Probably not all at once, as amusing as it would be to have an entire city wake up one morning as an equivalent biomass of passenger pigeons. I suppose I’d have to manifest apparitions and angels to act in an educative capacity. “OK, you’re an elephant now, you’re going to have to learn migration patterns, and you’re a lot stronger than you were–no don’t step on that!”

Because I don’t want to mess with people’s fundamental “peopleness”, I think.

No, I don’t. I mean, I do get a shudder if I think about my mom that way, but that’s because she’s physically repulsive. I don’t get that for my sister or cousins. I’m not saying I’m into them or anything, but the mere thought of sex with them doesn’t repulse me.

But I get your larger point - and it’s a good one. But it does leave the humans on the fringes of my influence susceptible to attack by human-seeming outsiders…
also, I’d have to make sure it didn’t apply to mock-fighting. I love my Renaissance rapier…

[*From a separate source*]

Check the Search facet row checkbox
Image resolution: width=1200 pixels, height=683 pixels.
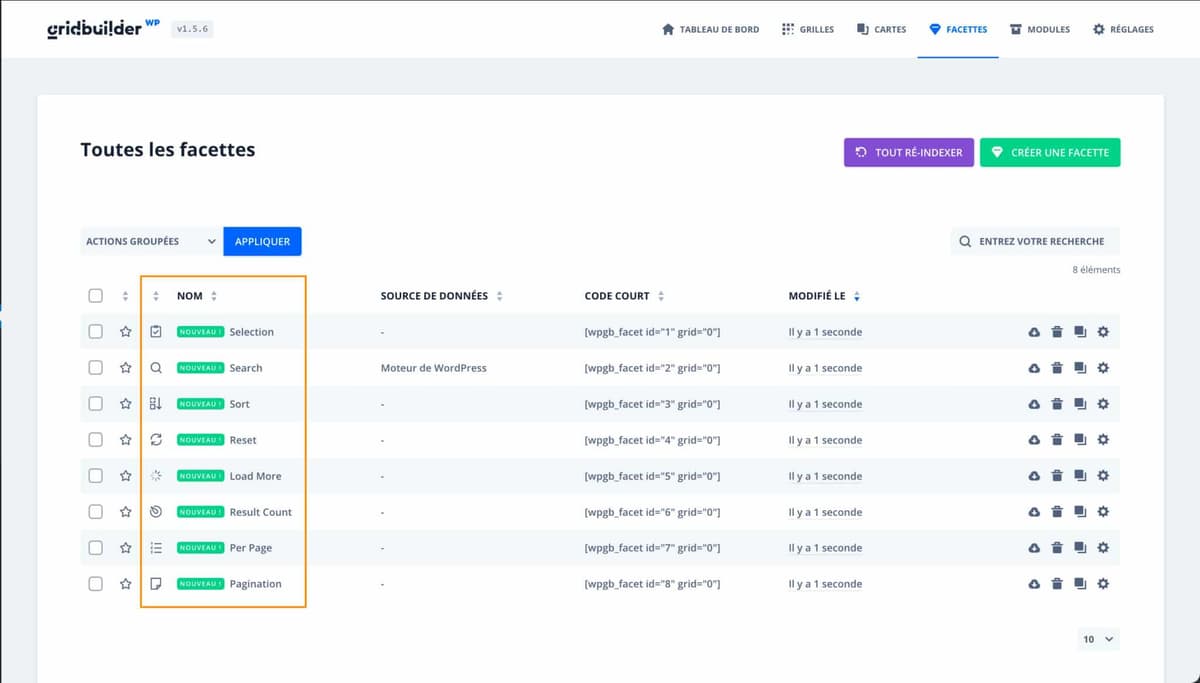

I wasn’t going for after-the-fact, more like start-of-the-fact-with-extra-cock-dropping-humour. Note that I also went with “Possibly mental blocks in everyone such that attempting forced sex triggers paralysis or coma” in my first post.

Aaaawww! I don’t WANNA have sex with my mom! :eek:

What if with your new found knowledge, you find that in order to sway changes in to right direction you have to coordinate the most Evil of things to accomplish this?

Like BBQ 6 million people. :eek:

“The needs of the many outweigh the needs of the few”

But seriously, I’d be reluctant to kill even a single person, no matter how deserving.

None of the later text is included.